Ces bons résultats allemands compensent la baisse du bénéfice net d'Elia Transmission (Belgique) due au faible taux d'intérêt à dix ans.

Le résultat opérationnel (EBIT) de -0,8% est influencé négativement par la comptabilisation exceptionnelle d'une dette par rapport aux tarifs futurs (créance fiscale différée). Sans cette comptabilisation, il augmente de 11,8%.

La dette financière nette augmente de 14,9% à 2,9 milliards d'euros, notamment en raison d'un emprunt en Allemagne qui sera remboursé en 2013 via des surcharges facturées au consommateur final allemand. Les fonds propres augmentent de 3%, à 2,1 milliards d'euros.

Le Conseil d'administration proposera à l'assemblée générale des actionnaires du 21 mai prochain un dividende de 1,47 euro brut par action (1,10 euro net).

Concernant Elia Transmission, la baisse de l'EBIT (-25,1%) s'explique notamment par une dette tarifaire consécutive à la reconnaissance d'un avantage fiscal unique d'un montant de 39 millions d'euros et par la baisse de l'OLO précitée.

La consommation sur le réseau Elia en Belgique a baissé de 2% essentiellement en raison d'une activité économique moindre. La baisse la plus importante a été enregistrée au niveau des grands clients industriels directement raccordés au réseau (-3,9%).

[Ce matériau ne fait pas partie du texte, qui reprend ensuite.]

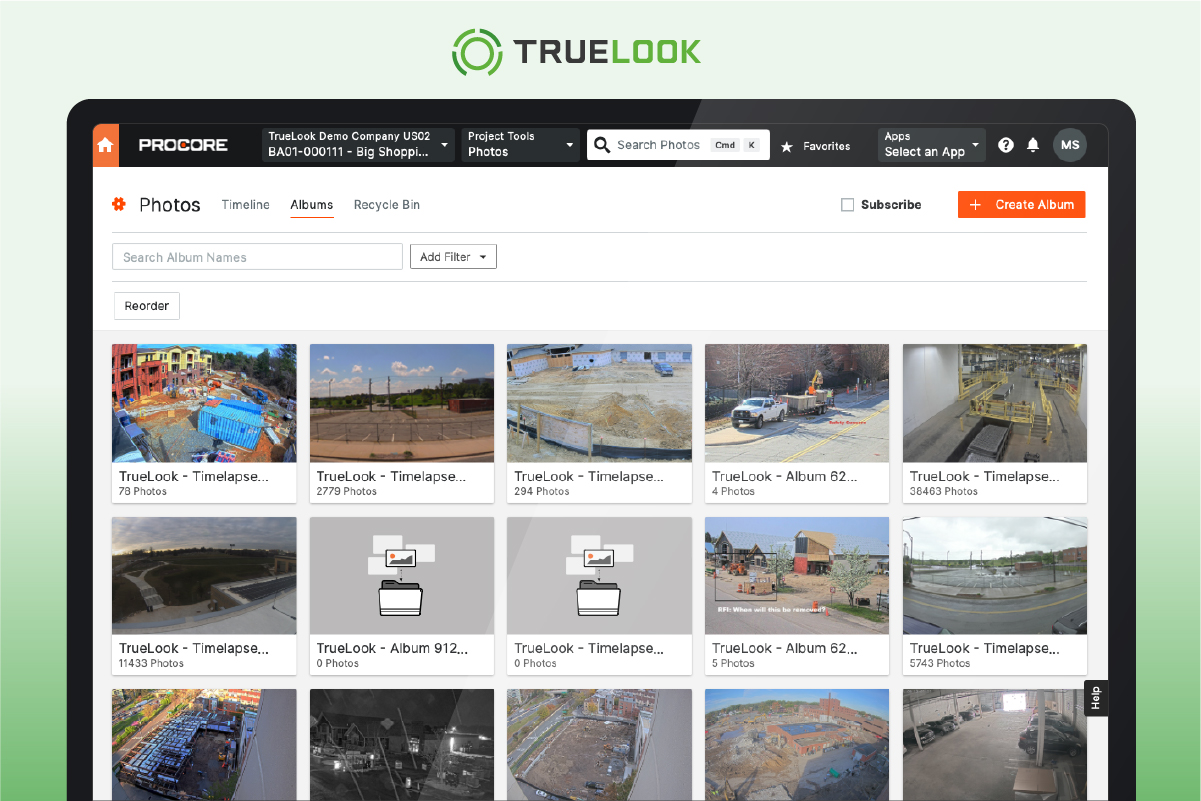Screen dimensions: 1201x801
Task: Open the Help question mark icon
Action: click(x=1005, y=145)
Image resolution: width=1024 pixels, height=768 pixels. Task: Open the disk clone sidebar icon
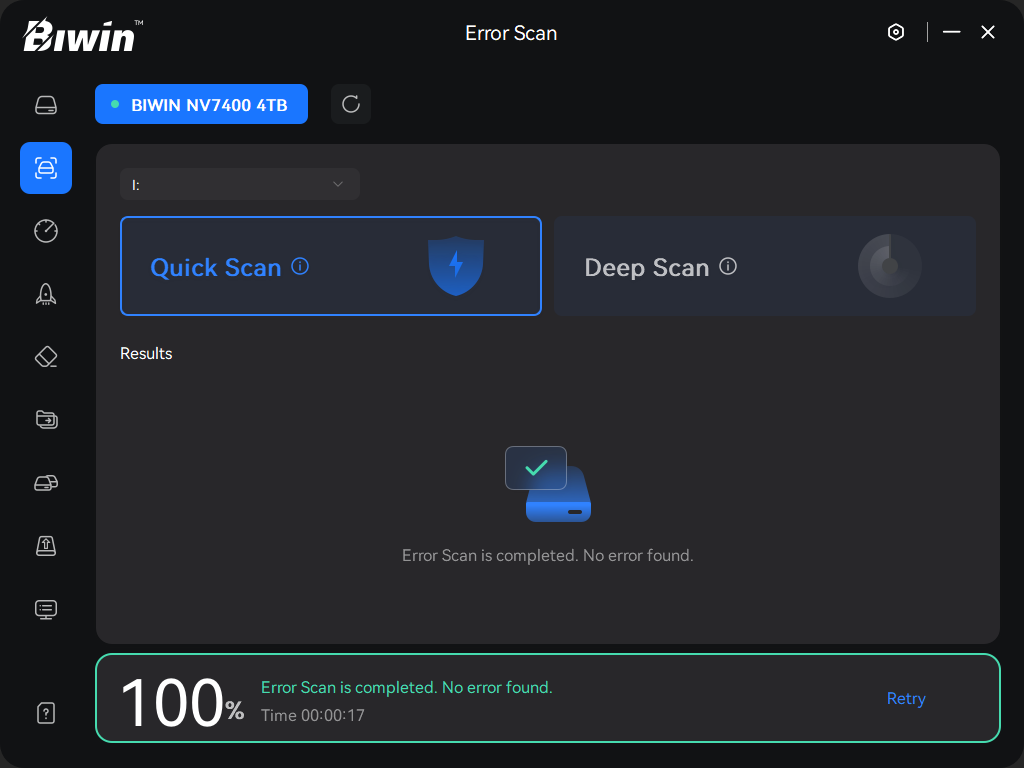coord(46,483)
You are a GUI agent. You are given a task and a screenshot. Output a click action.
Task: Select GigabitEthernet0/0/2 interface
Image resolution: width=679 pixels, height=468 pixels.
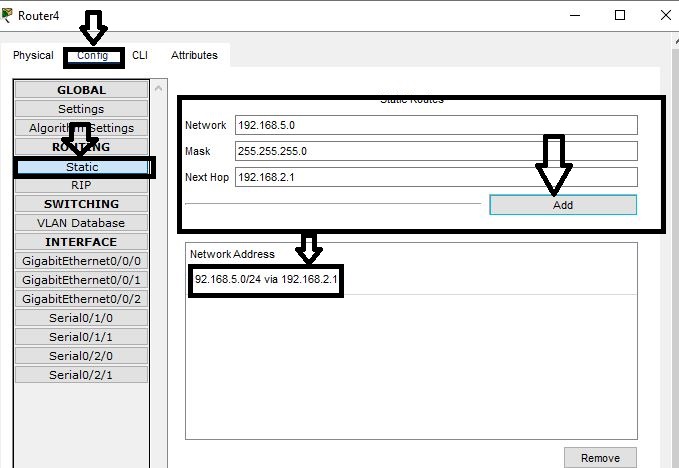click(x=81, y=299)
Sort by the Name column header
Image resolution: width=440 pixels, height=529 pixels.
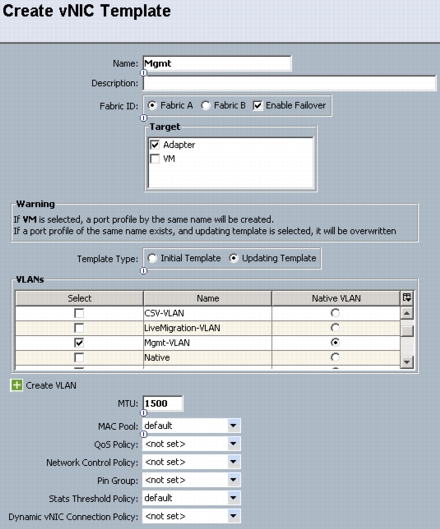pos(208,298)
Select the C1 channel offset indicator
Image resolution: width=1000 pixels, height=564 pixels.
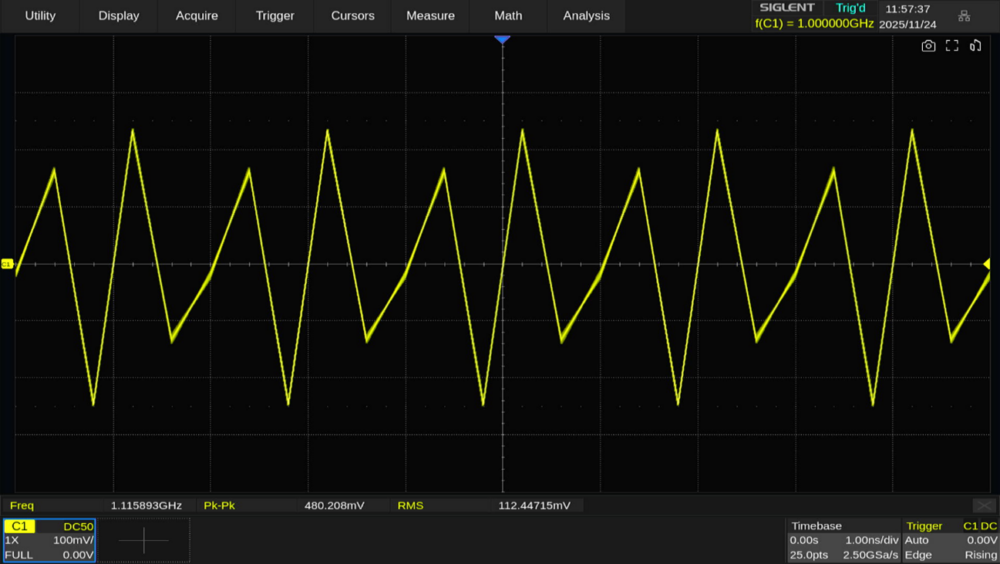click(7, 264)
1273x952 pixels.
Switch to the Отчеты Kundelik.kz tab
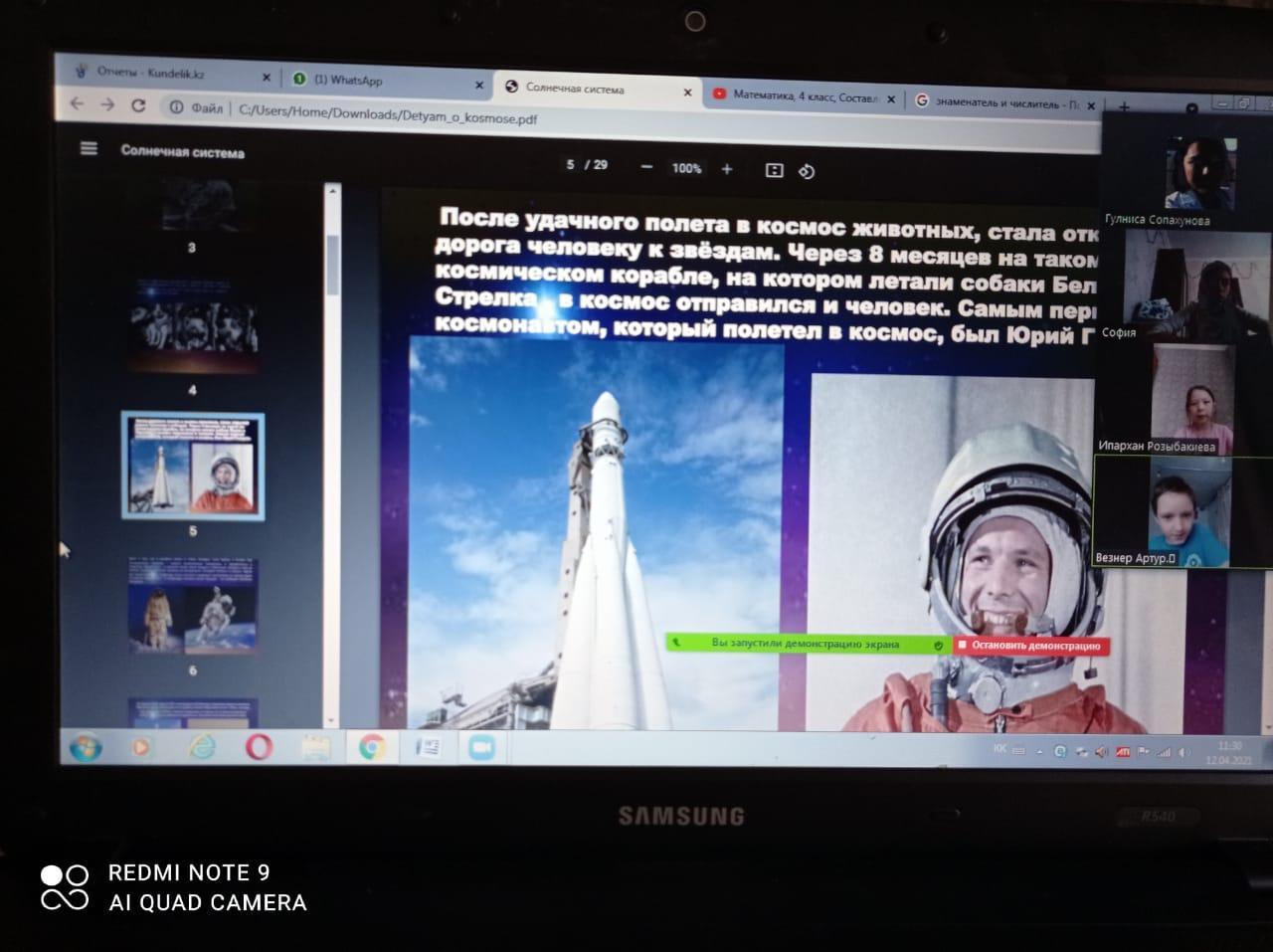[149, 73]
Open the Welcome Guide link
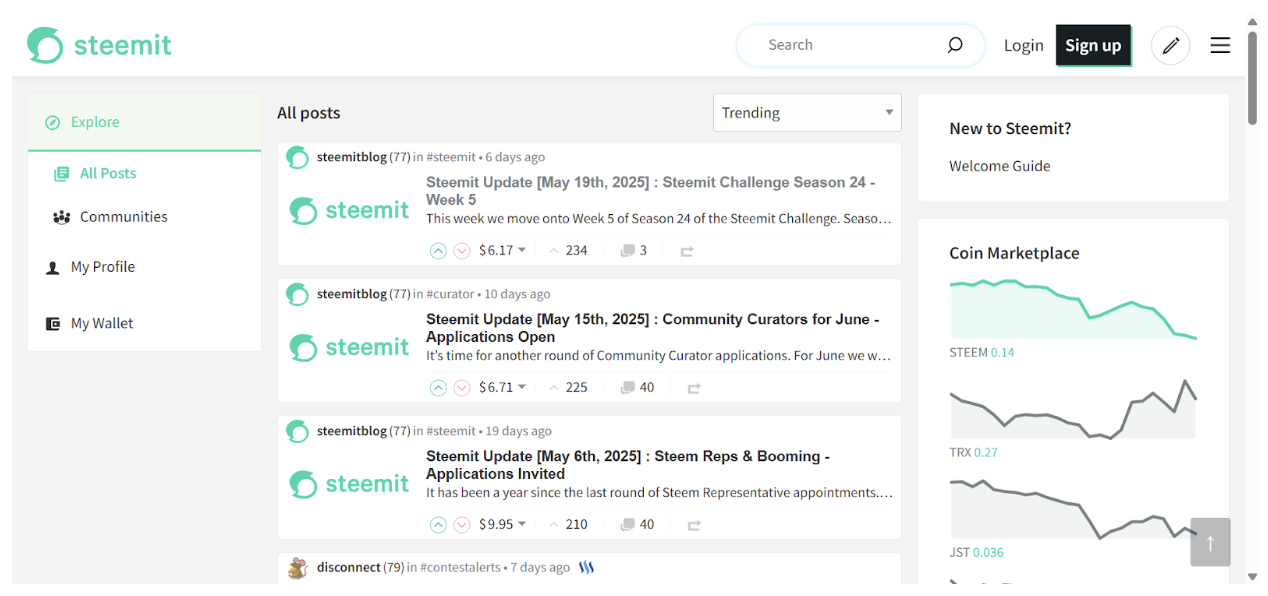Screen dimensions: 1268x596 (x=999, y=166)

En 2012, la Belgique a été un importateur net de 9,9 TWh depuis la France et les Pays-Bas, soit une hausse significative par rapport à l'importation nette de 2,6 TWh en 2011. Cette hausse s'explique par l'indisponibilité des centrales nucléaires Doel 3 et Tihange 2, mis à l'arrêt à la suite de problèmes de micro-fissures dans les cuves.

Dans son rapport annuel, Elia revient également sur le problème des certificats verts des producteurs wallons d'énergie renouvelable, qu'elle est obligée de racheter à 65 euros.

A la suite de l'augmentation importante du nombre de ces certificats verts, le tarif y afférent est passé de 1,889 euro par MWh à 5,9445 dès octobre 2012 puis 13,8159 euros depuis le 1er janvier, rappelle Elia, alors que le gouvernement wallon planche sur un nouveau plan devant permettre de supprimer cet effet pervers.